Within the first six months of the war, these aircraft, and their slightly more sophisticated descendants, demonstrated virtually every type of modern aerial combat, including strategic bombing, tactical bombing, close air support, reconnaissance, aerial photography, map-making, artillery spotting, aerial combat, clandestine spy missions, and the dropping of supplies to troops. More importantly, within the first two months of the war, reconnaissance reports from aerial observers resulted in decisive battles that directly affected the outcome of the war. In the East, it was the Battle of Tannenberg, which was possible only because German aerial reconnaissance teams detected the movement of the Russian Army. In the West, it was the Battle of the Marne, which came about only because both British and French aerial observers detected the right-wheel movement of the German Army. In both instances, perhaps the most remarkable thing was that the respective high commands believed the aerial reports and took action on them.
By January 1915, two facts emerged. The first was that loss of aircraft and human life was high--new industries were needed in the homelands to supply sufficient planes and crews. The second was that while aerial warfare could not be decisive in breaking the stalemate on the western front, it was nonetheless essential to the conduct of war. Having airpower did not necessarily mean that you would win the war, but not having it certainly meant you would lose it.
What followed was a race to create specialized aircraft and develop tactics for their use. By 1918, after four years of vicious fighting, there were fighters capable of 130 miles per hour while carrying two machine guns, bombers able to carry a ton of bombs over a distance of several hundred miles, and reconnaissance planes that could fly at altitudes above 20,000 feet. Where 1914 aircraft had been relatively fragile, fighters could now pull high-G loads in dogfights, dive at high speeds, and take a surprising amount of damage. The Germans had fielded giant bombers with huge 138-foot wingspans, and the British were preparing an aircraft to bomb Berlin.
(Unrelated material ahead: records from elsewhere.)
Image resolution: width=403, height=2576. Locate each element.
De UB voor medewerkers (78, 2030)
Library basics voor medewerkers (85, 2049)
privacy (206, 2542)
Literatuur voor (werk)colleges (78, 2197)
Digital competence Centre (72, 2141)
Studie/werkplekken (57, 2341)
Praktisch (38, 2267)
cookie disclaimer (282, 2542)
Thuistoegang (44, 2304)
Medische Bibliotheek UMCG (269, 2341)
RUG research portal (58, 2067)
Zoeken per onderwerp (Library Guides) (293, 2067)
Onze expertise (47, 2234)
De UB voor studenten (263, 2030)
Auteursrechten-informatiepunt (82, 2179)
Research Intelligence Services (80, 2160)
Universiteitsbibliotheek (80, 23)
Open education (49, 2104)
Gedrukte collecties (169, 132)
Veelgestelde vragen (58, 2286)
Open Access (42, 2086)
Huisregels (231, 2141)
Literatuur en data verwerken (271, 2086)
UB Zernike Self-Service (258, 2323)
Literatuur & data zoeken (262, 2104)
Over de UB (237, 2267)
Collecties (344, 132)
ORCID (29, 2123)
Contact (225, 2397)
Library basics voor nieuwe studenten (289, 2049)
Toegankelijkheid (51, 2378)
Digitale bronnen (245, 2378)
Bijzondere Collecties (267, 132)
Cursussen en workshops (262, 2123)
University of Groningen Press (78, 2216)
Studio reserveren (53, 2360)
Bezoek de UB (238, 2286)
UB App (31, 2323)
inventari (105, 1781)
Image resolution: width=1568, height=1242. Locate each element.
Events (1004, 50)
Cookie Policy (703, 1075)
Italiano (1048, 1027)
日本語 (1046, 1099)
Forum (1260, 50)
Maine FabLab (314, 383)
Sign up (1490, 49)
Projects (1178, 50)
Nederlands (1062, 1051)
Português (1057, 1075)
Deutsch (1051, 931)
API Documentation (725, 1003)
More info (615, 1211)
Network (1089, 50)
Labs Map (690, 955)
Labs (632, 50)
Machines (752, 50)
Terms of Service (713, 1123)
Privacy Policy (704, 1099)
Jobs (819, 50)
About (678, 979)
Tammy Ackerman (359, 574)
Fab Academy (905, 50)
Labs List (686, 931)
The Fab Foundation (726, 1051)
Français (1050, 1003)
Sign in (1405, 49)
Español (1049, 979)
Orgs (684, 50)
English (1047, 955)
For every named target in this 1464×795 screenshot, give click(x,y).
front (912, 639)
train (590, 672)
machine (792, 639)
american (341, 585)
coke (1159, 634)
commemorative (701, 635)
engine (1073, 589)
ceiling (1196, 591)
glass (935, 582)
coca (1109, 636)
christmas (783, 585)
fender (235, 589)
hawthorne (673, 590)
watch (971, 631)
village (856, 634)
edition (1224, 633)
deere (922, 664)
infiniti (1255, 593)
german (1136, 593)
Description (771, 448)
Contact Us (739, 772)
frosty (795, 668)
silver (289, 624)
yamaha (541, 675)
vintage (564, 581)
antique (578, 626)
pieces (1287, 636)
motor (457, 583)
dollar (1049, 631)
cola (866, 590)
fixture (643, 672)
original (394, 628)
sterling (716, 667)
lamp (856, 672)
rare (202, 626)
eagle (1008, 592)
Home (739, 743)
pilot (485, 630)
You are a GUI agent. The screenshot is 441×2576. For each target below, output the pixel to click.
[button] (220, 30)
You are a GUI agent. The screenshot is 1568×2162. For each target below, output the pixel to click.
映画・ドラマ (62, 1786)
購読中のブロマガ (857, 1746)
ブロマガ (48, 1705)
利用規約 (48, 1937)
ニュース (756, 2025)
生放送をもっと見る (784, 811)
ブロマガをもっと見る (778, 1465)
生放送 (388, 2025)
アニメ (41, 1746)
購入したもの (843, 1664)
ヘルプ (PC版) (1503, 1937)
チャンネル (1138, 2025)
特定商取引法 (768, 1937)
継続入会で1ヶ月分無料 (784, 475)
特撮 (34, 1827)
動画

As impressive as the improvements were, they paled in comparison to the speed at which the aircraft industry grew. More than 225,000 aircraft were produced during the war. In Great Britain, the total production for the first ten months of 1918 was 26,685 aircraft and 29,561 engines. The RFC had grown from 140 aircraft into the mighty Royal Air Force, with more than 22,000 planes in service around the world. Even Germany, hard-pressed by the long war and the Allied blockade, ended the war with an air force of more than 11,000 planes.